* Selected text

┏━━

A graph G is bipartite if there are two disjoint sets \(U,U^{\prime }\subseteq V({G})\) such that \(U\cup U^{\prime }=V({G})\) and for all \((u,v)\in E({G})\) neither \(u,v\in U\) nor \(u,v\in U^{\prime }\). A matching of G is a set of edges \(M\subseteq E({G})\) such that \(u=u^{\prime }\iff v=v^{\prime }\) for all \(\left( (u,v),(u^{\prime },v^{\prime })\right) \in M\times M\). The maximum weighted bipartite matching problem (MwbM) asks for the maximum weight of a matching of a weighted bipartite graph and is solvable in \(\mathcal {O}(n^{3})\), e.g., with the Hungarian method [11].

\(K_n\) denotes the complete graph with n vertices and \(K^{s,t}_{2}\) denotes an instance of the \(K_{2}\) where one vertex is called s- and the other t-vertex. A graph is series-parallel if each maximal biconnected subgraph can be constructed starting with a finite set of \(K^{s,t}_{2}\) by performing a sequence of the following two operations.

  • S-Operation: Merge the s-vertex of one component with the t-vertex of a different component. The vertex created by merging remains unnamed.

  • P-Operation: Merge the s- and t-vertices of two different components of the set. The resulting vertices are called s- and t-vertex.

By definition, series-parallel graphs are at most biconnected and equivalent to partial 2-trees [4], i.e., graphs with treewidth at most 2. We use the notation and definition introduced in [5] to define the SP-tree decomposition of series-parallel graphs.

Definition 1

(SP-tree). Let G be a biconnected series-parallel graph with at least three vertices. Then the SP-tree of G, denoted by \(\mathrm {SP} (G)=T^{\mathrm {SP} }\), is the smallest tree such that the following conditions are satisfied:

  • SP1 each nodeFootnote 1 \(\lambda \) of \(T^{\mathrm {SP} }\) is associated with a skeleton graph \(S_{\lambda }=(V_{\lambda },E_{\lambda })\). Each edge \(e=(u,v)\in E_{\lambda }\) is either a real or a virtual edge. If e is a virtual edge, then \(S=\left\{ u,v \right\} \) is a separator of G.

  • SP2 \(T^{\mathrm {SP} }\) has two different types of nodes. S-nodes where the skeleton graph is a chordless cycle and P-nodes which have a skeleton graph consisting of multiple parallel edges between exactly two vertices.

  • SP3 for two adjacent nodes \(\lambda \) and \(\eta \) in \(T^{\mathrm {SP} }\), the skeleton graph \(S_{\lambda }\) contains a virtual edge \(e_{\eta }\) representing \(S_{\eta }\) and vice versa. The node \(\eta \) is called pertinent to the edge \(e_{\eta }\).

┗━━

* Data provided

┏━━

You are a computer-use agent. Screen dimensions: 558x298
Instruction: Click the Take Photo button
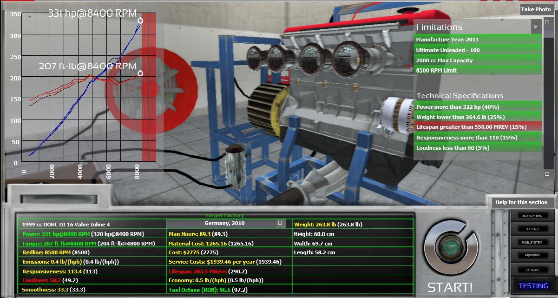tap(536, 9)
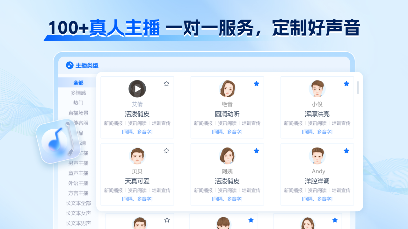Image resolution: width=408 pixels, height=229 pixels.
Task: Choose the 童声主播 category
Action: tap(78, 173)
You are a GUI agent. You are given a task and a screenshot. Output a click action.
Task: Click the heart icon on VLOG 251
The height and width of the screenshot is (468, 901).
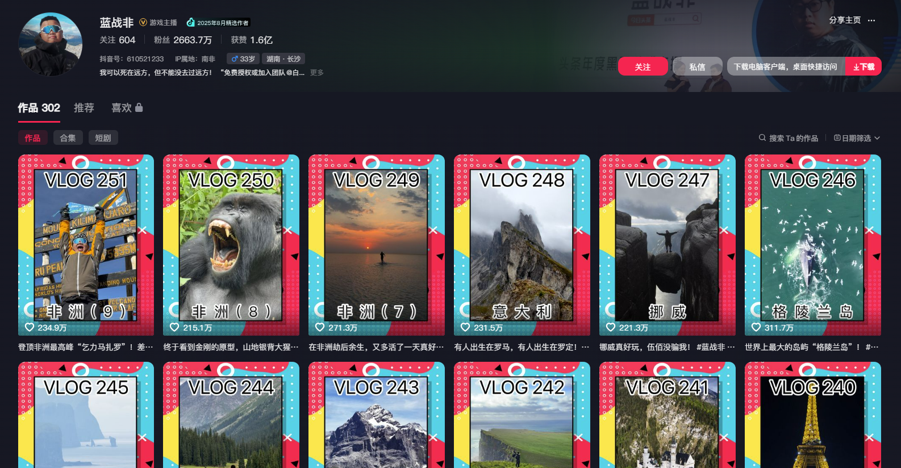(x=30, y=327)
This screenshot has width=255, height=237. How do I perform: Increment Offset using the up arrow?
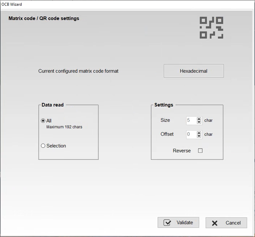coord(199,133)

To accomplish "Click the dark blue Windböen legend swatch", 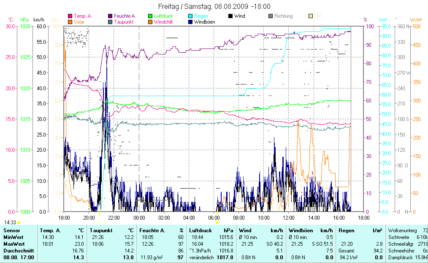I will click(x=190, y=21).
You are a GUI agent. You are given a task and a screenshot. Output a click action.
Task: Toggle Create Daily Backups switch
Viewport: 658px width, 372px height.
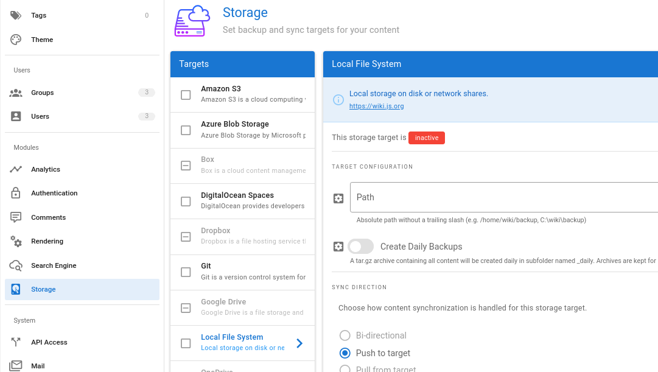coord(360,247)
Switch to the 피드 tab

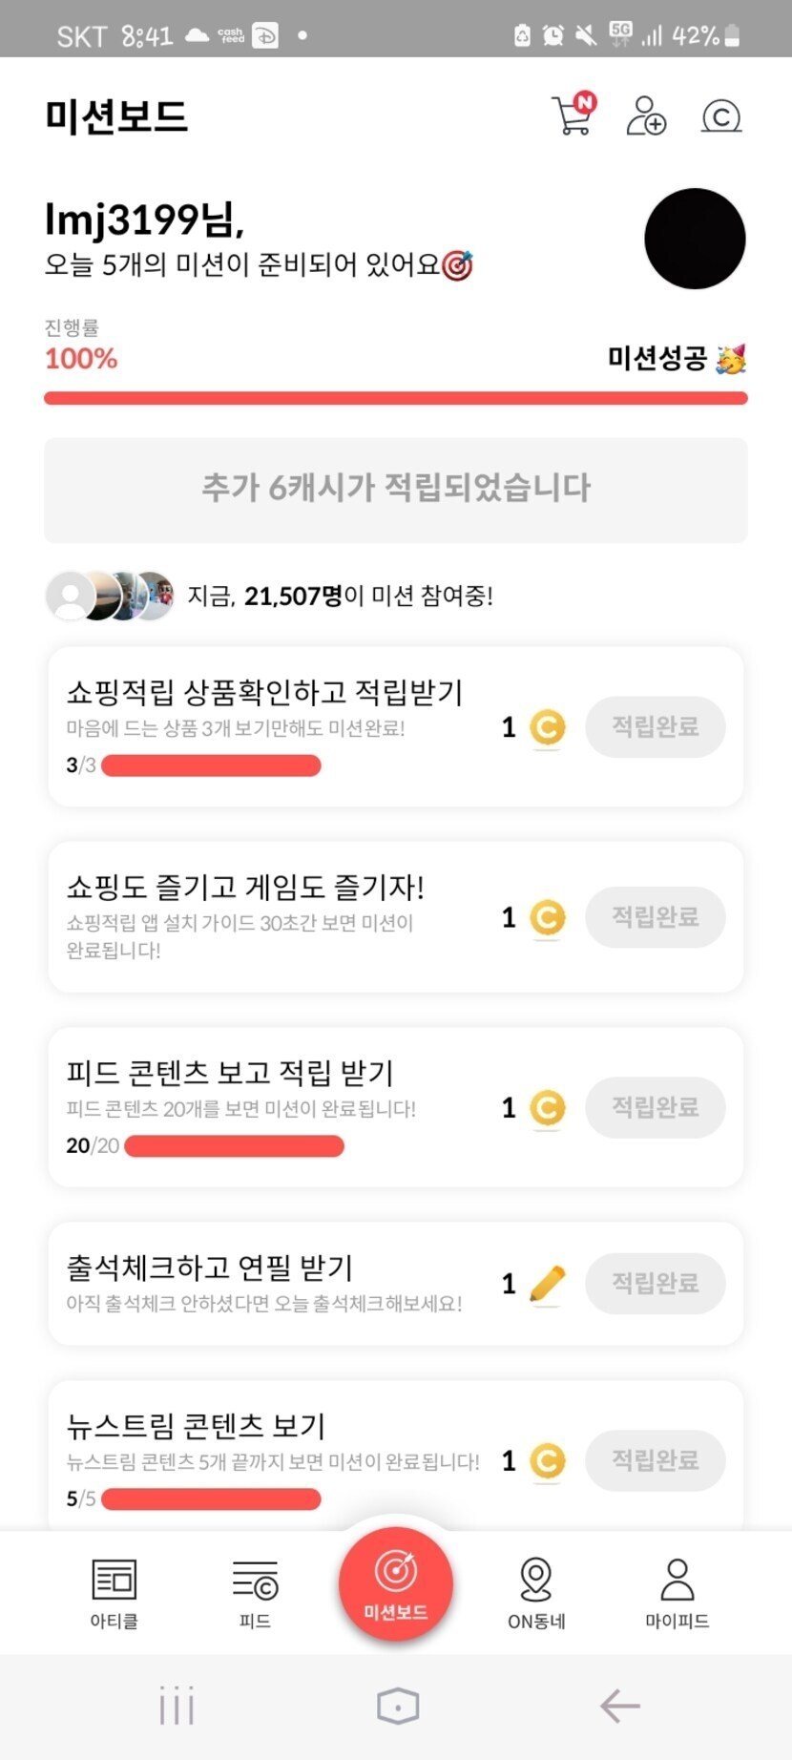(x=255, y=1592)
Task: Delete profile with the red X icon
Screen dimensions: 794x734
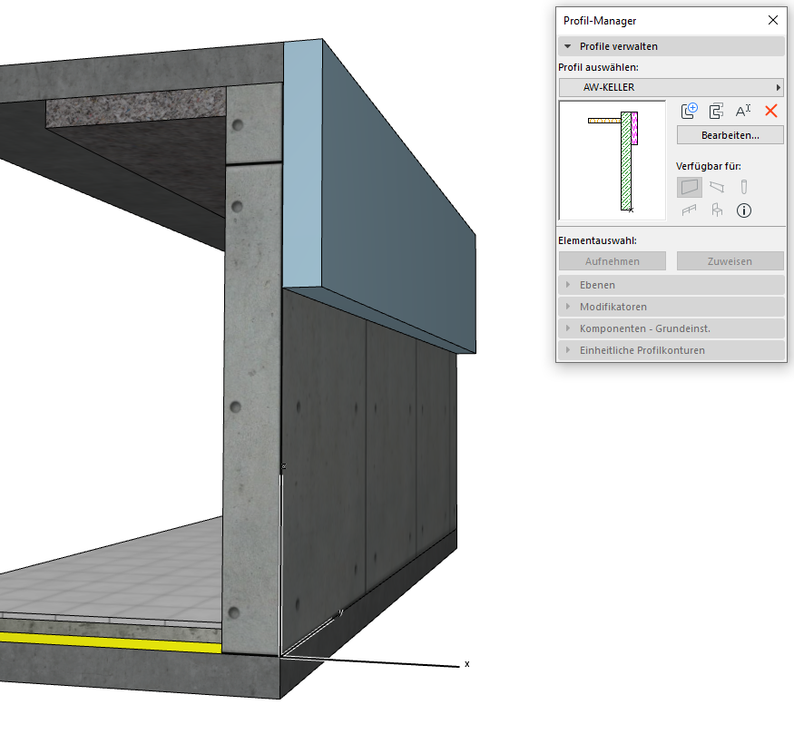Action: pos(771,111)
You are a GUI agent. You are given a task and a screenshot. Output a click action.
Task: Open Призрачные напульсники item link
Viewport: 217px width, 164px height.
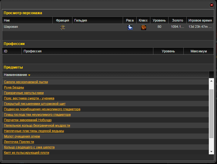pos(24,93)
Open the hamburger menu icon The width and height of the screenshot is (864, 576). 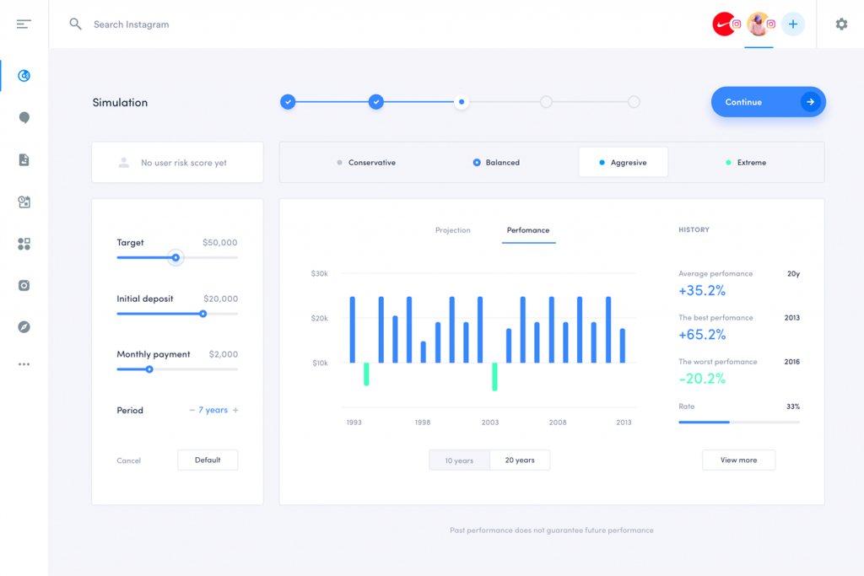24,24
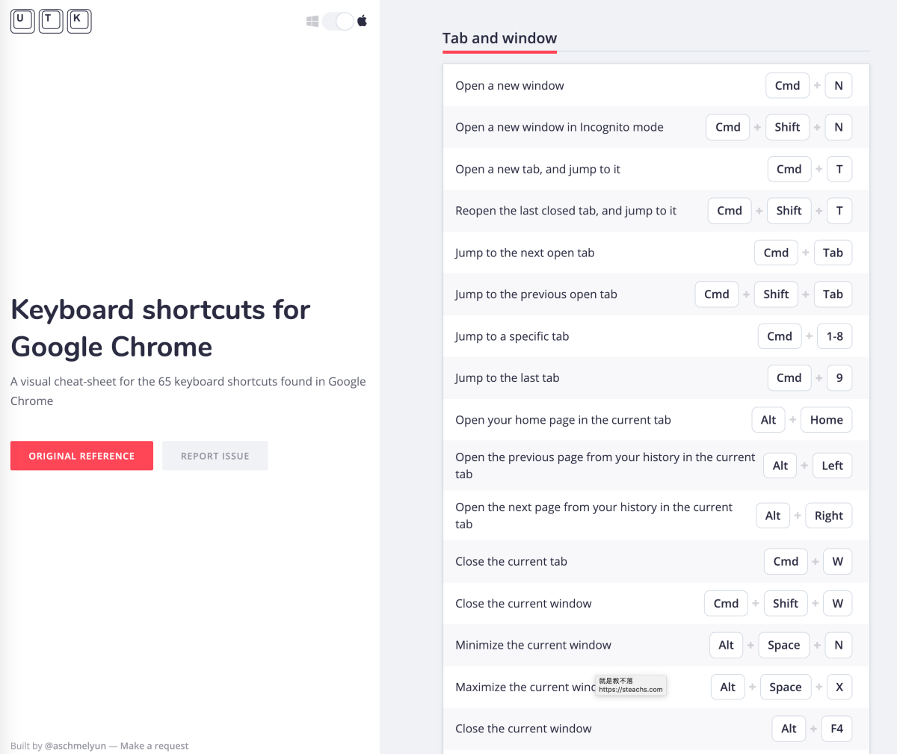Click the 'Jump to the last tab' row text
Image resolution: width=897 pixels, height=754 pixels.
point(507,378)
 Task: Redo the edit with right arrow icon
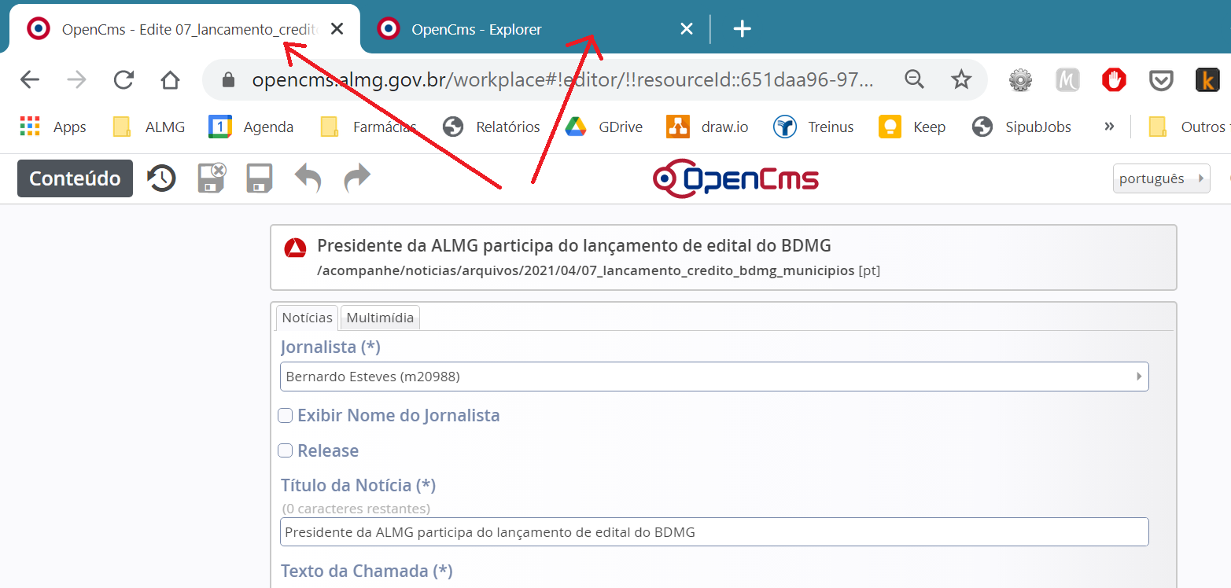(x=357, y=178)
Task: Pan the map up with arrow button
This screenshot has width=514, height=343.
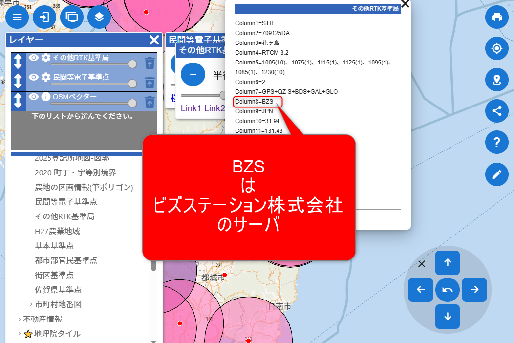Action: point(447,263)
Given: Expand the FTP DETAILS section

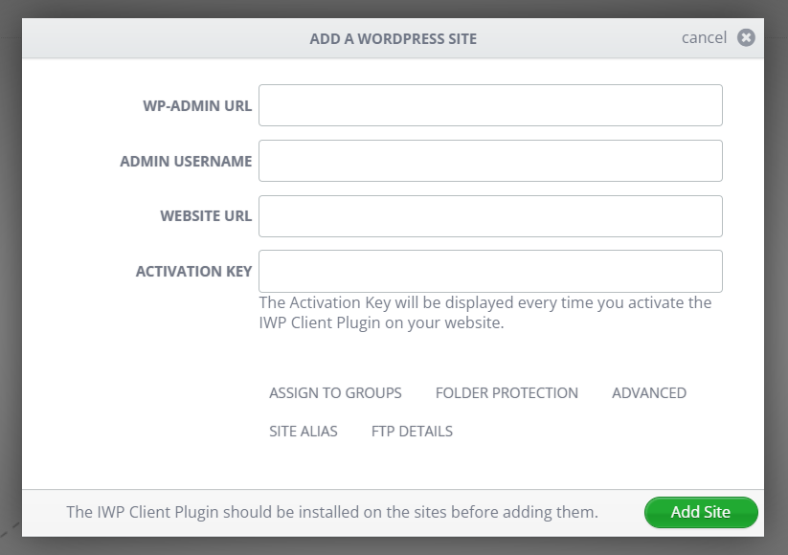Looking at the screenshot, I should 412,431.
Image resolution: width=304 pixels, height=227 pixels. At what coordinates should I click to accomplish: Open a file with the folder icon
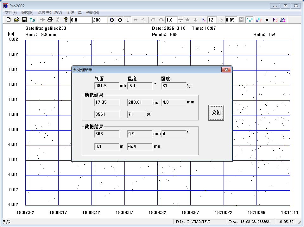pos(16,20)
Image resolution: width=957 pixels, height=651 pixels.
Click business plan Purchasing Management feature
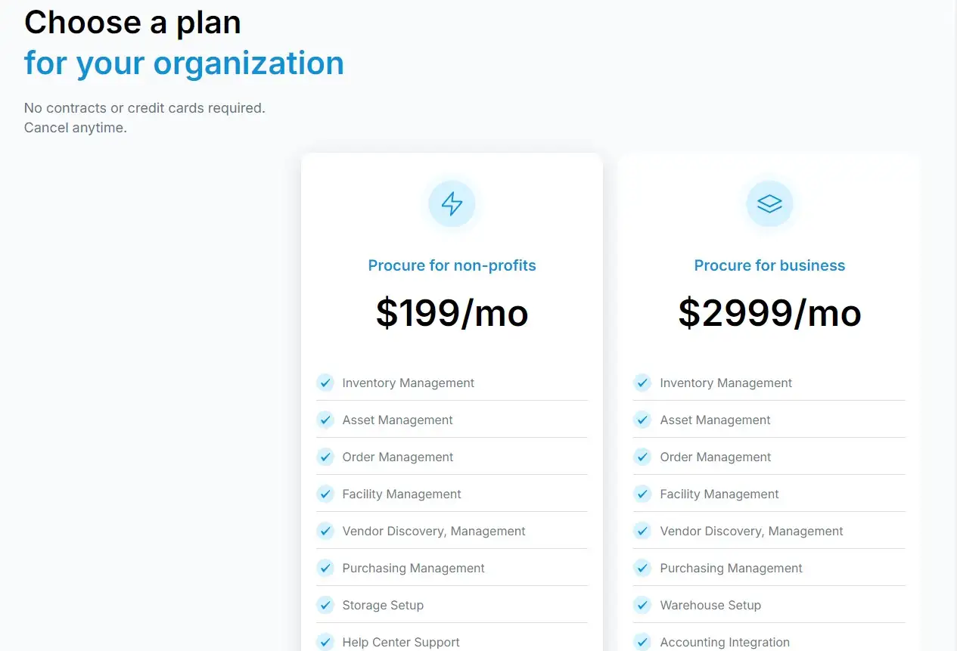(731, 568)
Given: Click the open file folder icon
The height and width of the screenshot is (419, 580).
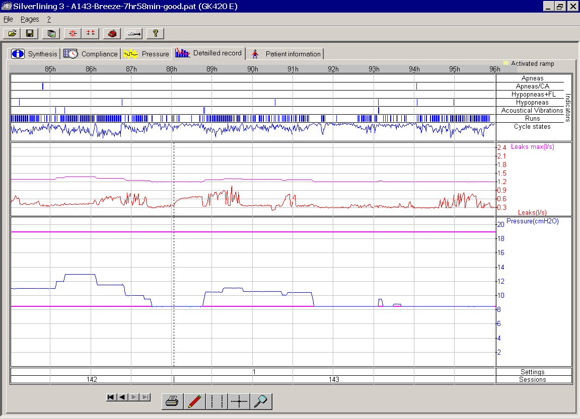Looking at the screenshot, I should pos(13,34).
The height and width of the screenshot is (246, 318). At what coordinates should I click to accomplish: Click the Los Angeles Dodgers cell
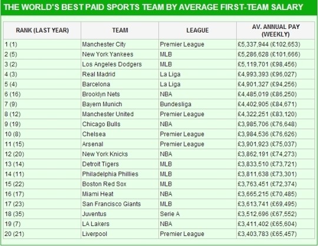coord(120,64)
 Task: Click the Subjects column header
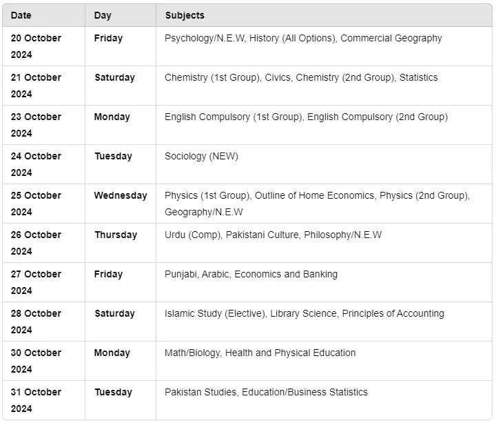pos(324,15)
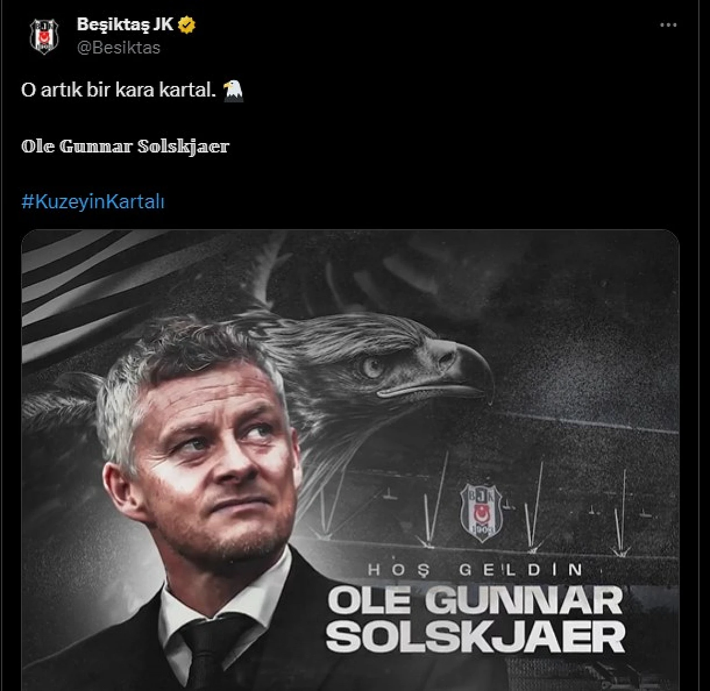The height and width of the screenshot is (691, 710).
Task: Open the @Besiktas handle link
Action: coord(119,48)
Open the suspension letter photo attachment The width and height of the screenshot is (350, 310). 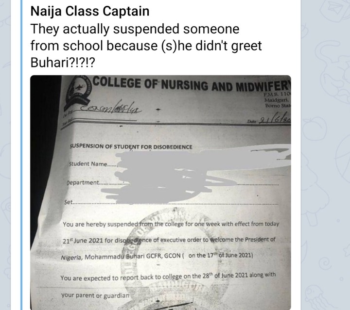[160, 194]
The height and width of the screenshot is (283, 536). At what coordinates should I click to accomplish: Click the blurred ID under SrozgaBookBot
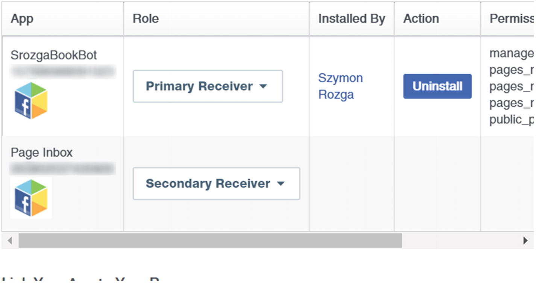pos(62,71)
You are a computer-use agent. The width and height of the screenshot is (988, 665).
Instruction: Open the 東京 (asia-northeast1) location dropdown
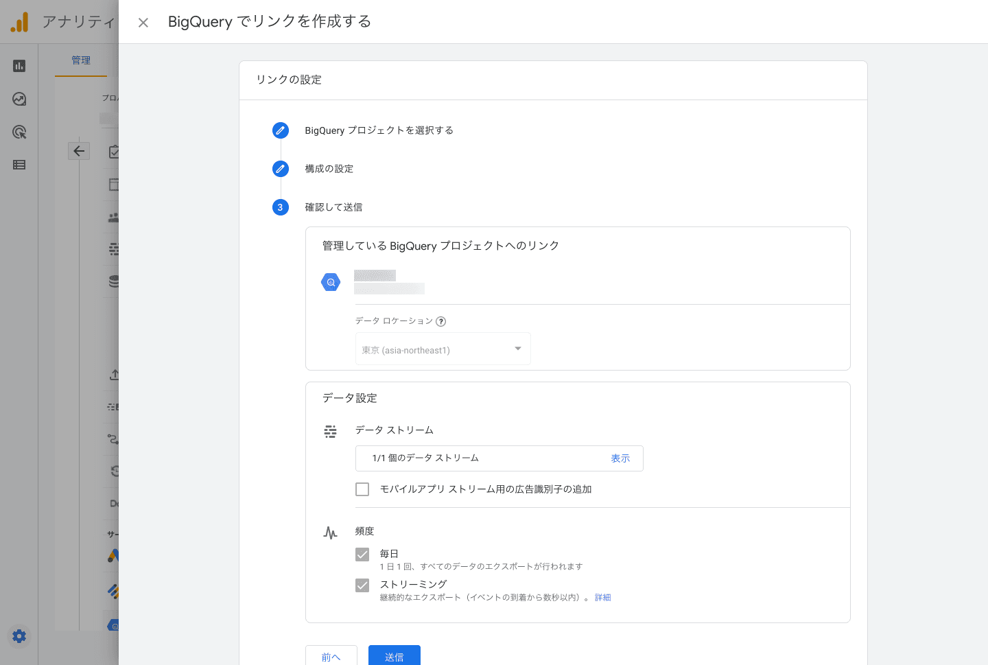443,349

┗━━

* Set tasks
1. In the text on series-parallel graphs, what kind of graph is the skeleton graph of an S-node?
2. Carry on the text on series-parallel graphs, starting right after its last sentence.
The records have no role to play here.

* The replies
1. A chordless cycle.

2.
  • SP4 The graph resulting by merging all skeleton graphs in a way that each virtual edge is replaced by the skeleton of its pertinent node in \(T^{\mathrm {SP} }\) is exactly G.

The sets of S-nodes and P-nodes in \(T^{\mathrm {SP} }\) are denoted by \(V_S(T^{\mathrm {SP} })\) or \(V_P(T^{\mathrm {SP} })\) and \(T^{\mathrm {SP} }\) is bipartite regarding these two sets. Let \(r\in E({G})\), the rooted SP-tree is obtained by rooting \(T^{\mathrm {SP} }\) at the node \(\lambda \) with \(r\in V({S_{\lambda }})\). A rooted SP-tree induces a parent-child relation where a node \(\lambda \) is the parent of an adjacent node \(\eta \) if the path from the root node to \(\lambda \) is shorter than the path from the root node to \(\eta \). If a node \(\lambda \) is the parent of a node \(\eta \) and \(e_{\lambda }\in E({S_{\eta }})\) is the virtual edge pertinent to \(\lambda \) in \(\eta \), then \(e_{\lambda }\) is called reference edge of \(\lambda \) and denoted by \(\mathrm {ref}(\lambda )\).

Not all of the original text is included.